Page extract –
- - -
Gtranslator is a specialized computer-assisted translation software and po file editor for the internationalization and localization (i18n) of software that uses the gettext system. It handles all forms of gettext po files and includes features such as Find/Replace, Translation Memory, different Translator Profiles, Messages Table (for having an overview of the translations/messages in the po file), Easy Navigation and Editing of translation messages and comments of the translation where accurate. Gtranslator includes also a plugin system with plugins such as Alternate Language, Insert Tags, Open Tran, Integration with Subversion, and Source Code Viewer.
Gtranslator is written in the programming language C for the GNOME desktop environment. It is available as free software under the terms of the GNU General Public License (GPL).
- - -
[Entries on where items appear]
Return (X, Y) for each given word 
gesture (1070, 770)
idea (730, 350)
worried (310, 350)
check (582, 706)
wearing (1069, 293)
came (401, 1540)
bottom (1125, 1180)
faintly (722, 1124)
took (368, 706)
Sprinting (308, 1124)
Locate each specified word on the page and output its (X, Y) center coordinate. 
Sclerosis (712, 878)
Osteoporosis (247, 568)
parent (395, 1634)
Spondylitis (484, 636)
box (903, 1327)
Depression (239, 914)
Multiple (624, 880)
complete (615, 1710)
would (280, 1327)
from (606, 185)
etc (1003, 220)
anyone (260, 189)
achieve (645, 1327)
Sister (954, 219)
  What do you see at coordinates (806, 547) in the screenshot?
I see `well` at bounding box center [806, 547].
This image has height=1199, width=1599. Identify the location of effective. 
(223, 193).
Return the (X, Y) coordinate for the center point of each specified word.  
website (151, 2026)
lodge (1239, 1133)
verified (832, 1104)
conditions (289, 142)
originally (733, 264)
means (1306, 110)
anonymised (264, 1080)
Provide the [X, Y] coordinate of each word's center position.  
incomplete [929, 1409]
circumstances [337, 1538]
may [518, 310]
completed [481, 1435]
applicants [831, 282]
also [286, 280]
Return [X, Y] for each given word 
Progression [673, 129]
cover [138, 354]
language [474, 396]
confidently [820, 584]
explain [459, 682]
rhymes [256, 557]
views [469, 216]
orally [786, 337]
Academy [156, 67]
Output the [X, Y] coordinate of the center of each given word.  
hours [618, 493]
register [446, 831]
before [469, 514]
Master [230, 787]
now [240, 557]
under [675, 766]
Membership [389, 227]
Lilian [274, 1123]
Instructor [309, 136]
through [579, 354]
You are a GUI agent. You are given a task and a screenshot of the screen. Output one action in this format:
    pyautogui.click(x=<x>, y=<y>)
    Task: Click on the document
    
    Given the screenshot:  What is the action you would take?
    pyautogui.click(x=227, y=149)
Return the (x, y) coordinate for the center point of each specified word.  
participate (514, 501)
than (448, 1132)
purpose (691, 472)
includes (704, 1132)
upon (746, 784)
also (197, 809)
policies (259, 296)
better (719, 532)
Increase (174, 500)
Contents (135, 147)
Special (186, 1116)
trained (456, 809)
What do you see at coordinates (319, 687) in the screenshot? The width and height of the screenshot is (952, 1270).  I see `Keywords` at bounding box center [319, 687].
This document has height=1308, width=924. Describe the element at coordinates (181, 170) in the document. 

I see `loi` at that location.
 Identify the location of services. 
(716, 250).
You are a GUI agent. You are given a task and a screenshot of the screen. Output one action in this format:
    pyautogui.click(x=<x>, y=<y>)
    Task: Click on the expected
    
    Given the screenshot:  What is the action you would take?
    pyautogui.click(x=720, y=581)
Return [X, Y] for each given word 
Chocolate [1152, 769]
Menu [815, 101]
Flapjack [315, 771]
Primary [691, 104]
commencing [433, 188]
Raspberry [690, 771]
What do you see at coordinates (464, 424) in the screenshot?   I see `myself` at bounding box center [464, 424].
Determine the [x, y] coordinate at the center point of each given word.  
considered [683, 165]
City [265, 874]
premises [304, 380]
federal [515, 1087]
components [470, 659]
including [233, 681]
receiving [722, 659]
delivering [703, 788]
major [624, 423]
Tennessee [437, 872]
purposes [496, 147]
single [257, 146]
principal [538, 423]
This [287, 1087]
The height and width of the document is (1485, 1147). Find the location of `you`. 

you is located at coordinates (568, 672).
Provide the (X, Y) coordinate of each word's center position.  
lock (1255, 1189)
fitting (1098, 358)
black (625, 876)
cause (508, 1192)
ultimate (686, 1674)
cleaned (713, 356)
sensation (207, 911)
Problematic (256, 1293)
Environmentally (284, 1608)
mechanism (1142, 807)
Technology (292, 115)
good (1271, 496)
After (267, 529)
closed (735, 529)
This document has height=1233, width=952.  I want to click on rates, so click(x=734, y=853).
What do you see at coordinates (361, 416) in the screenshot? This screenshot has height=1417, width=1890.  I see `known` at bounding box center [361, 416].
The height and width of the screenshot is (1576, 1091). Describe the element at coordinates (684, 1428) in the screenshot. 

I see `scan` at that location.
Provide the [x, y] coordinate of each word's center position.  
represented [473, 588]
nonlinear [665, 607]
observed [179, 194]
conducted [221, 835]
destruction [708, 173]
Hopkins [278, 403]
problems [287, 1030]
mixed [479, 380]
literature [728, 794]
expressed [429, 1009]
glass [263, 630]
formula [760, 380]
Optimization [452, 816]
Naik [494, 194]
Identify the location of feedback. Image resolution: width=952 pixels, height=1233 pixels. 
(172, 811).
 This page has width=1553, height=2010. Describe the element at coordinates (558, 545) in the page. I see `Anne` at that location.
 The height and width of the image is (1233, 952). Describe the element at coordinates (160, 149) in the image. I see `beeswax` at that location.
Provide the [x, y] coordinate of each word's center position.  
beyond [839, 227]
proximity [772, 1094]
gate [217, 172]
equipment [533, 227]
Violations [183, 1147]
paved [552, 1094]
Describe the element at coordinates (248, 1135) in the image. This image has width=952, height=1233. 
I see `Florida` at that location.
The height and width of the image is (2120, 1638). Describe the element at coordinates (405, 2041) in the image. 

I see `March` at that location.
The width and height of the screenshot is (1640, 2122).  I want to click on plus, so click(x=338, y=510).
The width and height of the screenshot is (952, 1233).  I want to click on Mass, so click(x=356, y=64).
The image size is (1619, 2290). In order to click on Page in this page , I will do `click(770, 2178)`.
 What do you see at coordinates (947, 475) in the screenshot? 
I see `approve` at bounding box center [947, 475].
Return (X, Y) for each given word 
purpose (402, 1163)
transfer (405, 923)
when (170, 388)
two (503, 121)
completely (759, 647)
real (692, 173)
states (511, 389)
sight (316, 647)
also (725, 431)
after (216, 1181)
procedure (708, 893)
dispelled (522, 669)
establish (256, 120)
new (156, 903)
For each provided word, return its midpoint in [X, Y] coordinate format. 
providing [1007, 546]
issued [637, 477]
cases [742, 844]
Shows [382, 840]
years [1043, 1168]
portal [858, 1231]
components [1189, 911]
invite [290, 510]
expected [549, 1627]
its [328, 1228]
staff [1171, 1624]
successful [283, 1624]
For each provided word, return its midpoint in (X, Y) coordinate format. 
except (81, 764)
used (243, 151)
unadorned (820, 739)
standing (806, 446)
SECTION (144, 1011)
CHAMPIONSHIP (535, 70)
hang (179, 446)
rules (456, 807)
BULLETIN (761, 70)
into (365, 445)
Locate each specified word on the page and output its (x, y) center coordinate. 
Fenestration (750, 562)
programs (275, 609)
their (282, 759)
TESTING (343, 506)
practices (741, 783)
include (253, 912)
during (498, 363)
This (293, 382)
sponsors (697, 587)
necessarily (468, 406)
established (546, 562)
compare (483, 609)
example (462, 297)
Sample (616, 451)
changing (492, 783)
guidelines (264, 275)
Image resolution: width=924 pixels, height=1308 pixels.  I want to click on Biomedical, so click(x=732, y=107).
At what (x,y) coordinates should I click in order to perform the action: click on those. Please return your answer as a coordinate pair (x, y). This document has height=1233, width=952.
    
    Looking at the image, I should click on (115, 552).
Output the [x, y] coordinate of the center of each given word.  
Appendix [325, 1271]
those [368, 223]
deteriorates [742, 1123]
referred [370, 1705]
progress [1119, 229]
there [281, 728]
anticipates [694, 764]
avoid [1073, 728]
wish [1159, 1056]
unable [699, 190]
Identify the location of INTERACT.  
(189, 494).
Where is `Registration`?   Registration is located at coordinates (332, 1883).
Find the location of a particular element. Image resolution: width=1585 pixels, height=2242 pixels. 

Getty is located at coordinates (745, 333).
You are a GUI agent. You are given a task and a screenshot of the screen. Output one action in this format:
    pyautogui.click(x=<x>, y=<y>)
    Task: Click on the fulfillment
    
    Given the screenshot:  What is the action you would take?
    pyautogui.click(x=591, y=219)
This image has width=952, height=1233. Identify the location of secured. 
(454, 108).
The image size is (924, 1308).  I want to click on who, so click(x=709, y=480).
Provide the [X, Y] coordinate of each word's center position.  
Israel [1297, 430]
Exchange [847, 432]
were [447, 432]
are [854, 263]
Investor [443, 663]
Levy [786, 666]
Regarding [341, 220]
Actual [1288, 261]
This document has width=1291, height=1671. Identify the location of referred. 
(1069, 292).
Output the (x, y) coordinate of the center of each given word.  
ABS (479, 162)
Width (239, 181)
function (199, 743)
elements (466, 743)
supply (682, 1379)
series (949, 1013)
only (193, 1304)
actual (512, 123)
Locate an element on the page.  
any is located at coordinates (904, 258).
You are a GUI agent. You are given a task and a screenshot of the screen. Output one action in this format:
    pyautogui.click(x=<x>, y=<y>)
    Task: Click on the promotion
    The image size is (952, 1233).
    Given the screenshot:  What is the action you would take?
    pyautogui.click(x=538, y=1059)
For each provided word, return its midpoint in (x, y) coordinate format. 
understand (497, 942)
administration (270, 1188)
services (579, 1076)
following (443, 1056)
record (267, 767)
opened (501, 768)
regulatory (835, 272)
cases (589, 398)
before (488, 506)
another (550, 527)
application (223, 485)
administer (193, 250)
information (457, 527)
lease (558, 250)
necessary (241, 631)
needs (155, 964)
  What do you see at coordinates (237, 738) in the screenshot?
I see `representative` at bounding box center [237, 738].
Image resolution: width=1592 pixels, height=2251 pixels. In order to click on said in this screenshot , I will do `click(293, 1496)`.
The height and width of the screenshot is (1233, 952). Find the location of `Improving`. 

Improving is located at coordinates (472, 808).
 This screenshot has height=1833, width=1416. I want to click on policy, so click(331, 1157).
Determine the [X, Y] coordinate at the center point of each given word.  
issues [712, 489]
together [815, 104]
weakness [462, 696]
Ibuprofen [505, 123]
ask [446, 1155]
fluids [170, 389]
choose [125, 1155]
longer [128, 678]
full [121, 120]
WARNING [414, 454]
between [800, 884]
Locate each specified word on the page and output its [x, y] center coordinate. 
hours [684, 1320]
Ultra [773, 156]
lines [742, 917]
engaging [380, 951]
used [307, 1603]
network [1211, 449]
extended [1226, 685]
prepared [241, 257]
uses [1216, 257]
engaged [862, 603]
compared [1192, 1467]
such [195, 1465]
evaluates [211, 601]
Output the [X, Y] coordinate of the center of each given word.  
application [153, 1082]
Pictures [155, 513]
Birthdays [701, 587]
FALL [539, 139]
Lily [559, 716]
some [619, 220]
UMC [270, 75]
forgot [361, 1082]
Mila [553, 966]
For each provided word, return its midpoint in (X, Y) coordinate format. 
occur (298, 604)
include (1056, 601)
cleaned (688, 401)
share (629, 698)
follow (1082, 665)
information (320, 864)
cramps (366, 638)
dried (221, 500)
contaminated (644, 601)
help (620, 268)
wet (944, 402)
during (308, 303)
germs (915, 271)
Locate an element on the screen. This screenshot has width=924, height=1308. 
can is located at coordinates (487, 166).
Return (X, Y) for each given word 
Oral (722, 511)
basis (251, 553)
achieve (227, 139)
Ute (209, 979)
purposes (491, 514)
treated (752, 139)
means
- - -
Task requirements –
(1) In the Gtranslator description, rewrite the passage from "Gtranslator is written" to "Public License (GPL).", replacing "desktop environment" with "desktop".
(2) According to the Gtranslator description, under what license is Gtranslator distributed as free software?
(3) Based on the Gtranslator description, what purpose does the Messages Table feature serve?

Responses to the tasks –
(1)
Gtranslator is written in the programming language C for the GNOME desktop. It is available as free software under the terms of the GNU General Public License (GPL).

(2) The GNU General Public License (GPL).

(3) The Messages Table gives an overview of the translations and messages in the po file.